I’ve got a problem with a linux box running an oldish version of Redhat (it’s version 7). Some of my files and folders have disappeared. They still exist–the web server pulls the files and I can overwrite them just fine.* I can cd to the folders from the command line (and most of their contents show up). However, they don’t show up in the listing when I ls or ftp in. Any ideas what the heck is going on?

  • When I overwrite them, however, they still don’t show up in the directory listing.

Do their names begin with a period, by any chance? ls usually doesn’t list names that begin with a dot, simply by old *nix convention (such names have been reserved to important configuration files that would do well to be semi-hidden from the users).

Other than that, I’m pretty well stumped. But I’m by no means a `guru’.

Nope. Normal file names. Things like “images” or “news.txt” (minus the quotes, natch).

If you do “ls -l” there’s more shown. Maybe if you do that you’ll see more.

That’s the letter L lowercase after the dash.

Try using ls -l | less' (that is, ls dash lowercase-ell pipe less’) just to see if you aren’t somehow missing some entries. I’m beginning to suspect some oddities in how your terminal is handling entries that just don’t fit.

If that doesn’t work, I’m well and truly stumped.

What are the permissions of the subdirectory they exist in? You must have the ‘read’ bit set on a directory in order to list its contents. You can still access its contents, though, if it has the ‘execute’ bit set.

I second directory permissions. If you are accessing the files remotely using a web browser, it is probably being viewed by the uid/gid running the httpd process. This would be different than your uid/gid when your telnet/ssh/scp/ftp the files.

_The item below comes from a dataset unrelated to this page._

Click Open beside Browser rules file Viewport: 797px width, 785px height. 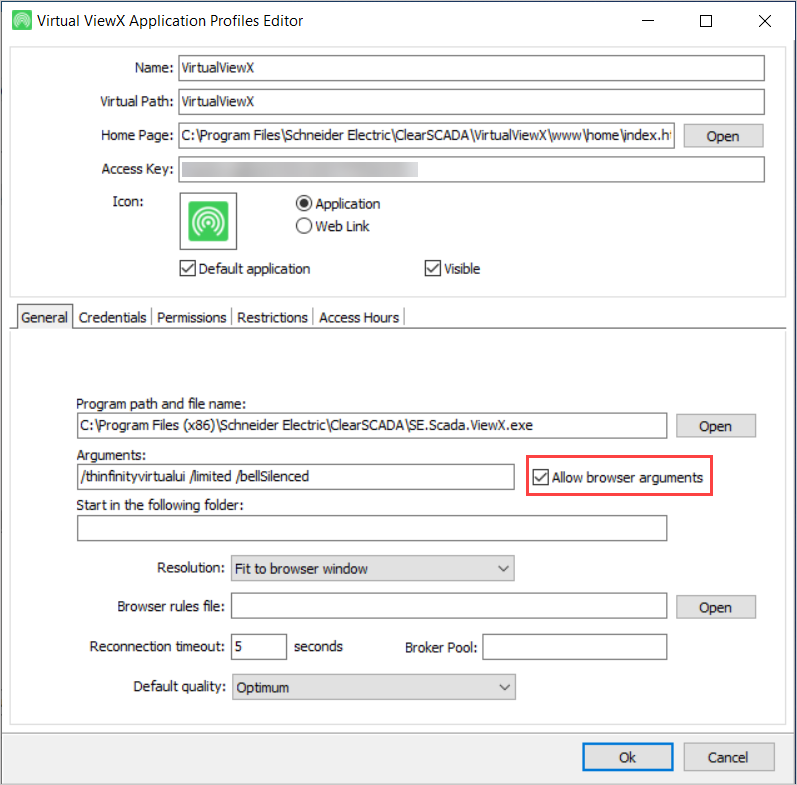pos(715,607)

The user for httpd processes probably has permission to read the directory but you, the individual user, do not.

Worth looking into.

Ah, sounds like Terminus Est might have nailed it.

chmod * +r

would fix that, right?

That would fix the permissions of the files in the directory. What you want to do is fix the permissions of the directory itself.

$ chmod ugo+r /directory/name/here

Adjust “ugo” as appropriate to local security policy.

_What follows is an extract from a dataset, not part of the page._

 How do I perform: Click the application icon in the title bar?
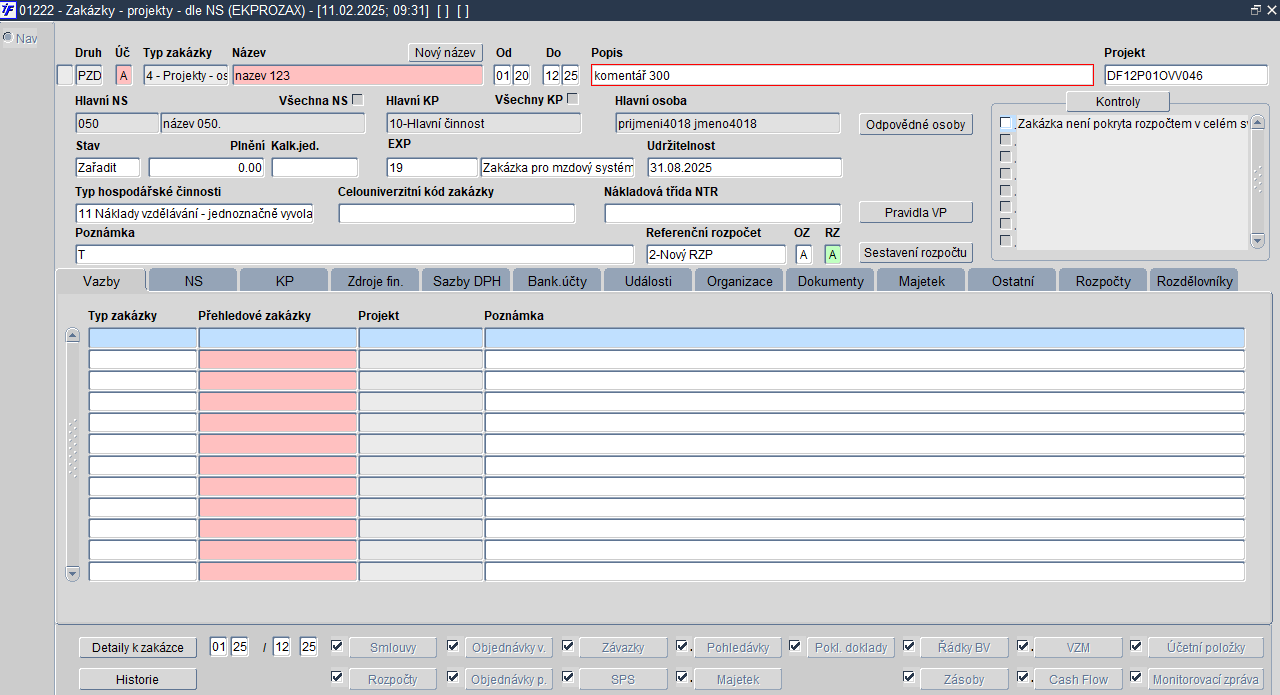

Mystery solved. Sorta. Looks like we got freaking hacked. Now the feds have our server…luckily we’ve got a replacement with updated OS on the way that should be done overnight…with cough the security holes hopefully plugged…

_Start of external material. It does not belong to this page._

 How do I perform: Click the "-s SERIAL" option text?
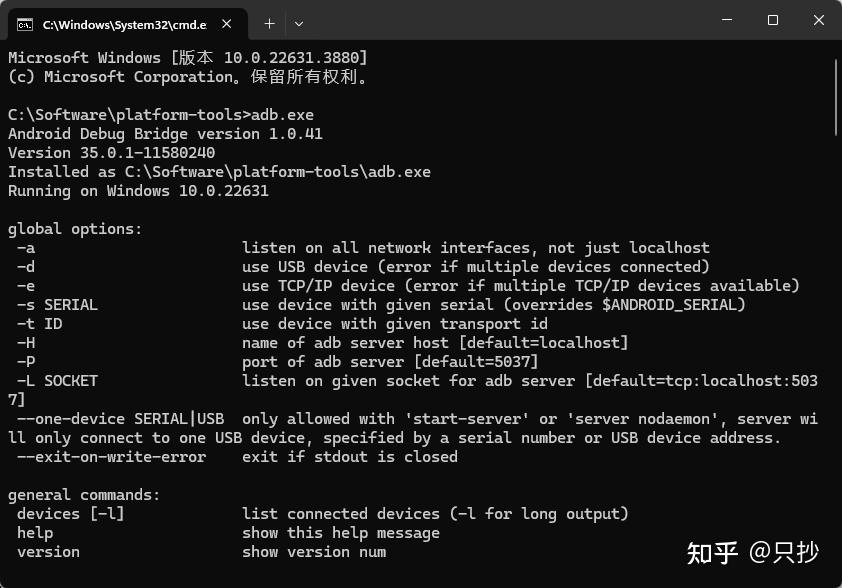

Anyway, thanks for the help–I really appreciated it.

You’re kidding, right? The box is important to you and you are hoping that it comes secure from the vendor? They don’t come secure from the vendor.

Take some proactive measures. It is not impossible to secure a web server. Not black magic, either. can get you started.

You’ll never have a hack proof server if it accepts any input, but you can make it secure enough that hackers look for easier targets. If someone is determined to get into your box, and does, intrusion detection and forensic tools are important. Tools such as tripwire are a good start. Logging to remote machines (just send your message and log files somewhere else) is another good strategy.

If you are too overworked or not confident in your experience to secure a web server that is important to your business, hire a consultant.

But don’t rely on default settings to protect critical information. Security strategies like that keep script kiddies in bragging rights.